DOKUMENT:
───

Gość: Krzysztof
Używam od ok pół sezonu tej nawigacji , a konkretnie nowszego modelu Gorider Extensa SE (second edition).
Zjeździłem już z nią ponad 10 tys km i mogę co nieco o niej powiedzieć:
+ wodoodporna, wstrząsodporna, kurzo-odporna ;)
+ szybko się włącza i łapie sygnał gps
+ szybko wyznacza trasy - nawet jeśli przebiega ona przez kilka krajów
+ bardzo jasny ekran z możliwością ustawienia jego siły
+ duży ekran - 4,3"
+ ekran dotykowy można obsługiwać w rękawicach moto
+ z tyłu mocowania i tak przymocowany jest poręczny rysik
+ łatwość montażu - mam podpiętą bezpośrednio do aku, ale miedzy kierownicą a aku jest hermetyczna złączka, którą gdy się nie używa navi, można prosto odpiąć bez grzebania przy akumulatorze
+ mocowanie do kierownicy jest bardzo stabilne
+ oprogramowanie i mapy to iGo Primo - raczej mało popularne w PL ale wg. mnie całkiem nieźle wyznacza trasę.
+ interface jest czytelny i prosty w obsłudze - Automapa przy niej jest po prostu zbyt skomplikowana
+ spora możliwość personalizacji - od sposobu liczenia trasy wg pojazdu którym się poruszamy po kolory interface'u
- czasem wyznaczona trasa posiada dziwne "pętle" lub objazdy
- ekran dotykowy nie obsługuje obsługi dwoma palcami - także zoom trzeba robić klawiszami
- mała dokładność map w niektórych miejscach - na Węgrzech w małych miejscowościach prowadziła mnie czasem pod prąd uliczek jednokierunkowych lub wyznaczała trasę przez drogi oznaczone jako "ślepe".

───

DANE:
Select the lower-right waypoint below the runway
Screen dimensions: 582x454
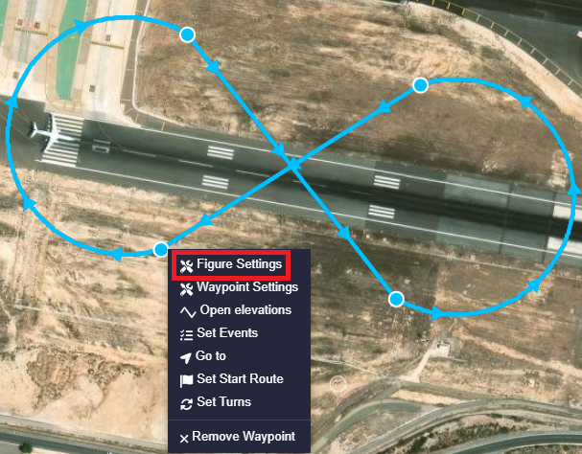pos(396,299)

───

POLECENIE:
Przepisz słowo w słowo całą opinię o nawigacji Gorider Extensa SE.

WYNIK:
Gość: Krzysztof
Używam od ok pół sezonu tej nawigacji , a konkretnie nowszego modelu Gorider Extensa SE (second edition).
Zjeździłem już z nią ponad 10 tys km i mogę co nieco o niej powiedzieć:
+ wodoodporna, wstrząsodporna, kurzo-odporna ;)
+ szybko się włącza i łapie sygnał gps
+ szybko wyznacza trasy - nawet jeśli przebiega ona przez kilka krajów
+ bardzo jasny ekran z możliwością ustawienia jego siły
+ duży ekran - 4,3"
+ ekran dotykowy można obsługiwać w rękawicach moto
+ z tyłu mocowania i tak przymocowany jest poręczny rysik
+ łatwość montażu - mam podpiętą bezpośrednio do aku, ale miedzy kierownicą a aku jest hermetyczna złączka, którą gdy się nie używa navi, można prosto odpiąć bez grzebania przy akumulatorze
+ mocowanie do kierownicy jest bardzo stabilne
+ oprogramowanie i mapy to iGo Primo - raczej mało popularne w PL ale wg. mnie całkiem nieźle wyznacza trasę.
+ interface jest czytelny i prosty w obsłudze - Automapa przy niej jest po prostu zbyt skomplikowana
+ spora możliwość personalizacji - od sposobu liczenia trasy wg pojazdu którym się poruszamy po kolory interface'u
- czasem wyznaczona trasa posiada dziwne "pętle" lub objazdy
- ekran dotykowy nie obsługuje obsługi dwoma palcami - także zoom trzeba robić klawiszami
- mała dokładność map w niektórych miejscach - na Węgrzech w małych miejscowościach prowadziła mnie czasem pod prąd uliczek jednokierunkowych lub wyznaczała trasę przez drogi oznaczone jako "ślepe".